BEGIN Exercise passage

Posted on 09/03/2006 10:40:25 PM PDT by neverdem
Costly Promises
LOCKPORT, N.Y. For two and a half years, Michael Tucker was mayor of this small city by day and an autoworker by night.
Then in May, he became one of the nearly 50,000 workers at General Motors or its former Delphi parts division to take buyouts, lured by the $33,000-a-year pension his company offered. That pension, and a smaller one he expects to collect from the state after his years as mayor, makes him a little unusual in a nation where more and more workers are not covered by such plans.
But now, as mayor of Lockport, Mr. Tucker, 49, is seeing the budget of this city north of Buffalo consumed by the kind of pension and retiree health care costs that helped push Delphi into bankruptcy. So he is preparing to do what his former employers, G.M. and Delphi, have already begun to do: ask the citys five unions for concessions, including limiting wage increases and cutting benefits, when labor contracts expire next year.
Cities across New York State are only now starting to grapple with the so-called legacy costs of pensions and retiree health care benefits, and the situation in Lockport with its rising property taxes and strained budget is emblematic of what other cities may face in the future.
Pension costs in New York City have quadrupled in the last five years, and they will soon consume 10 percent of the citys budget. In Buffalo, the states second-largest city, pension costs have risen to $24 million, from $4 million, in the last five years, and the city is now overseen by a financial control board.
Its going to be tough negotiations, Mr. Tucker said last month, as he stood in front of the giant Delphi radiator plant where he once worked and...
(Excerpt) Read more at nytimes.com ...
Oh heck they welsh on their promises to retirees all the time! It's really sad when you work for a company for 35-40 years and think you'll have at least a certain amount guaranteed and then when you're old the rug is pulled out from under you.
http://albanysinsanity.com/
http://www.rusthompson.com/
144th- Grand Island, Buffalo
That goes especially for us in NYS when come November we end up with dem governor, senate, assembly, attorney general, comptroller and a lot of mayors, school boards and city councils. Like you said, grab your ankles.
No, grab your wallet, your kids, jump in the care and leave....
If and when that happens, it will be the complete down hill slide.
I am asking all my Dem friends to vote Suozzi. I am going to another debate tomorrow night with him and Faso.
Spitzer has blown off WNY again. I think the dems up here are catching on but, Spitzer will win because of the City.
The idea of pensions is to pay for them when the people are actually earning them.
If an employer drops the money into the fund each payday into the pension fund, it should be there when the people retire and draw the pension.
That's the advantage to the 401k type situation, the employee can actually see the money on the statement, instead of just hoping that the money will be there. But there is no reason that pre-paying the pension can be done with a traditional pension as well.
The american way is to take responsibility for yourself and get paid for what you do. The pensions do not do that. 401k plans do that. You put money in, you get money out. With pensions, you put money in and you get money out plus some from your neighbor. That is not the american way. That is robbery.
What are you getting from your neighbor? And why do you think that pensions aren't part of the American way? They are very much the American way, at least when the objective is to develop a high standard of living for our nation and its citizens.
When govt. raises taxes to pay for public employee union pensions, that is taking from the neighbor.

END Exercise passage
BEGIN Information

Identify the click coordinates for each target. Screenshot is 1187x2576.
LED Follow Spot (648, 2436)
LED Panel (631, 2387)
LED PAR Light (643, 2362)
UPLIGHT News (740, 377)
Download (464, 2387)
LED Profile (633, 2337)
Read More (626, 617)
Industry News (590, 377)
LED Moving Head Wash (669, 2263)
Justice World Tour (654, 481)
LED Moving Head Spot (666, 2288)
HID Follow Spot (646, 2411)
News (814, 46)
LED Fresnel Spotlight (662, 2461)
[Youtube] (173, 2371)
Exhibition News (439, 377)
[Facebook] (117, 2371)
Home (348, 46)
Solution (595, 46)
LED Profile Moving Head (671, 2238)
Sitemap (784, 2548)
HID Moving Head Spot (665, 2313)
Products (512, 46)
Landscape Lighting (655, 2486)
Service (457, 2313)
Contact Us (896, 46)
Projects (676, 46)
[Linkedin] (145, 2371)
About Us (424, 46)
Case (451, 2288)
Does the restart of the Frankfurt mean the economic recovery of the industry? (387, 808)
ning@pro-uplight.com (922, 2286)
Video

END Information

### Aim of the exercise
Reproduce the passage on pension costs above, starting at "I am asking" and ending at "draw the pension.".

### Exercise response
I am asking all my Dem friends to vote Suozzi. I am going to another debate tomorrow night with him and Faso.
Spitzer has blown off WNY again. I think the dems up here are catching on but, Spitzer will win because of the City.
The idea of pensions is to pay for them when the people are actually earning them.
If an employer drops the money into the fund each payday into the pension fund, it should be there when the people retire and draw the pension.